Porte dérobée de domaine fédéré connue

Un tenant Microsoft Entra peut être fédéré avec un domaine externe pour établir une relation d'approbation avec un autre domaine à des fins d'authentification et d'autorisation. Les organisations utilisent la fédération pour déléguer l'authentification des utilisateurs Active Directory à leur Active Directory Federation Services (AD FS) sur site. (Remarque : le domaine externe n'est pas un « domaine » Active Directory). Mais si des acteurs malveillants obtiennent des privilèges élevés dans Microsoft Entra ID, ils peuvent exploiter ce mécanisme de fédération pour créer une porte dérobée en ajoutant leur propre domaine fédéré ou en modifiant un domaine existant pour ajouter une configuration secondaire avec leurs propres paramètres. Une attaque de ce type permet d'exécuter les actions suivantes :

• Usurpation d'identité : le domaine fédéré malveillant peut générer des jetons permettant à un attaquant de s'authentifier en tant que n'importe quel utilisateur Microsoft Entra sans connaître ni réinitialiser son mot de passe. Cela comprend les utilisateurs « cloud seulement » (non hybrides) et les utilisateurs externes.

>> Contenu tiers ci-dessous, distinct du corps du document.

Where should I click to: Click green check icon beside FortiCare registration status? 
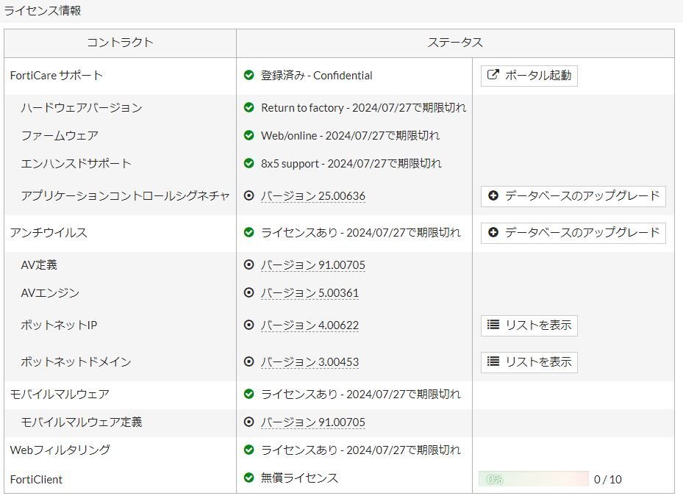[x=249, y=76]
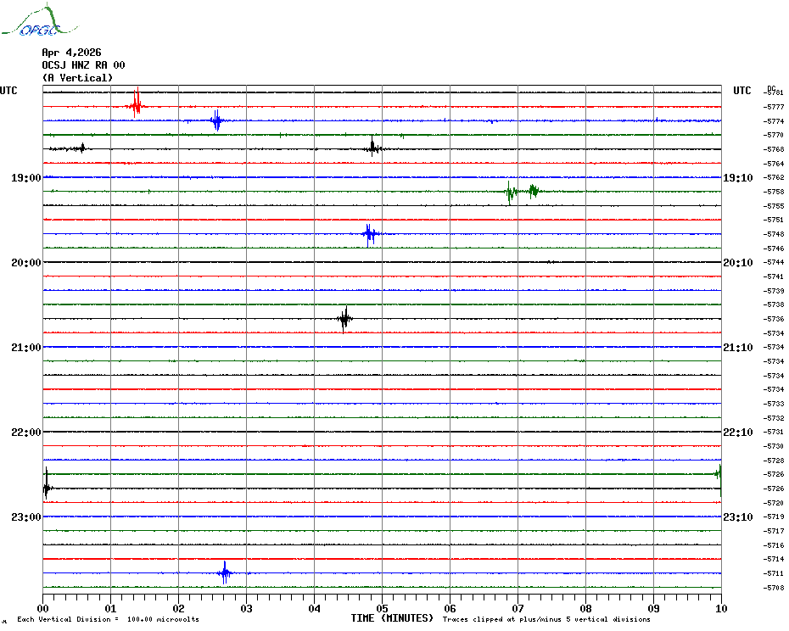
Task: Click the black event on the trace below 20:00
Action: (x=344, y=319)
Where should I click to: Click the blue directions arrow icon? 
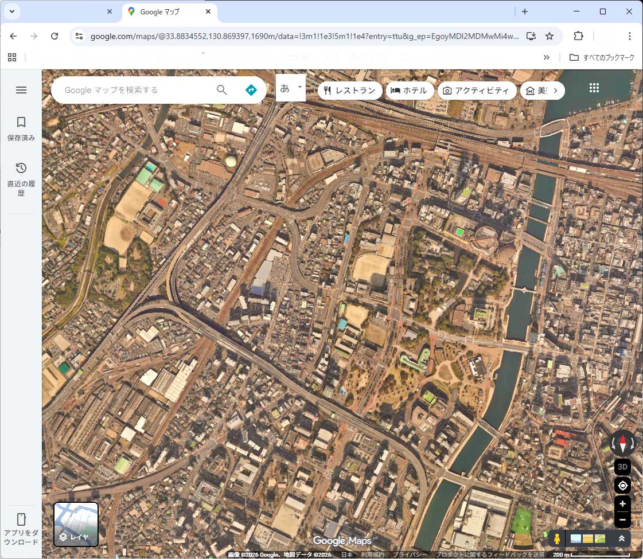(x=251, y=90)
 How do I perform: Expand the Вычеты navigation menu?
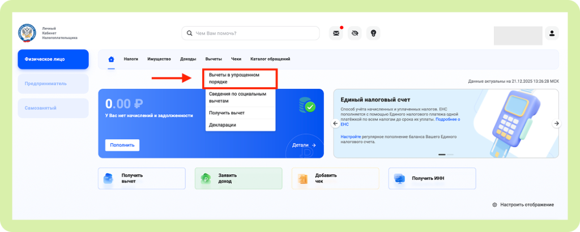click(214, 59)
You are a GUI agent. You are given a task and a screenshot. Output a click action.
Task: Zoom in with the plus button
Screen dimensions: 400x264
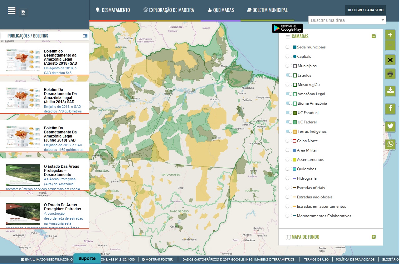point(390,35)
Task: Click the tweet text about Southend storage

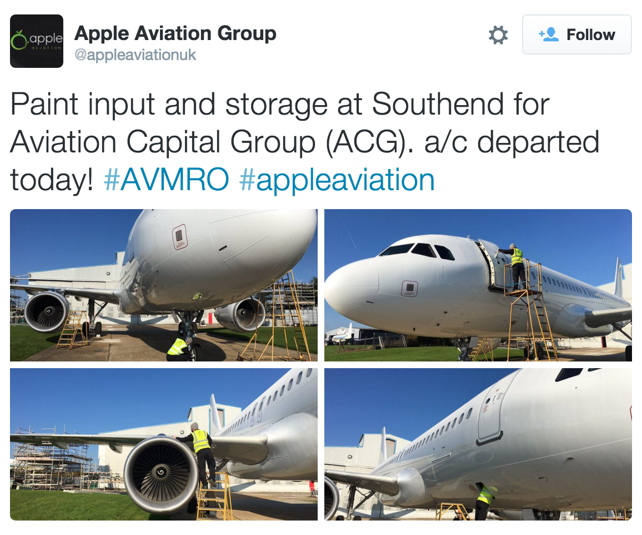Action: [x=305, y=142]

Des attaques peuvent alors viser Microsoft Entra ID, Microsoft 365 (O365) et d'autres applications qui utilisent Microsoft Entra ID comme fournisseur d'identité (SSO), même si vous forcez l'authentification MFA (voir ci-dessous).
• Élévation de privilèges : l'attaquant peut usurper l'identité de n'importe quel utilisateur, notamment ceux qui ont des privilèges Microsoft Entra ID.
• Contournement de l'authentification multifacteur : avec l'authentification fédérée, le domaine externe de confiance prend le rôle de forcer l'authentification MFA. Le domaine fédéré malveillant peut alors affirmer faussement que l'authentification usurpée a utilisé l'authentification MFA ; Microsoft Entra ID va alors lui faire confiance et ne demandera plus de nouvelle authentification MFA. Ainsi, l'attaquant peut usurper l'identité de tous les utilisateurs, même s'il existe une protection MFA.
• Persistance : l'ajout d'un domaine fédéré malveillant est une technique furtive qui permet aux attaquants qui ont compromis le tenant Microsoft Entra ID et ont acquis des privilèges élevés d'y accéder facilement à nouveau par la suite.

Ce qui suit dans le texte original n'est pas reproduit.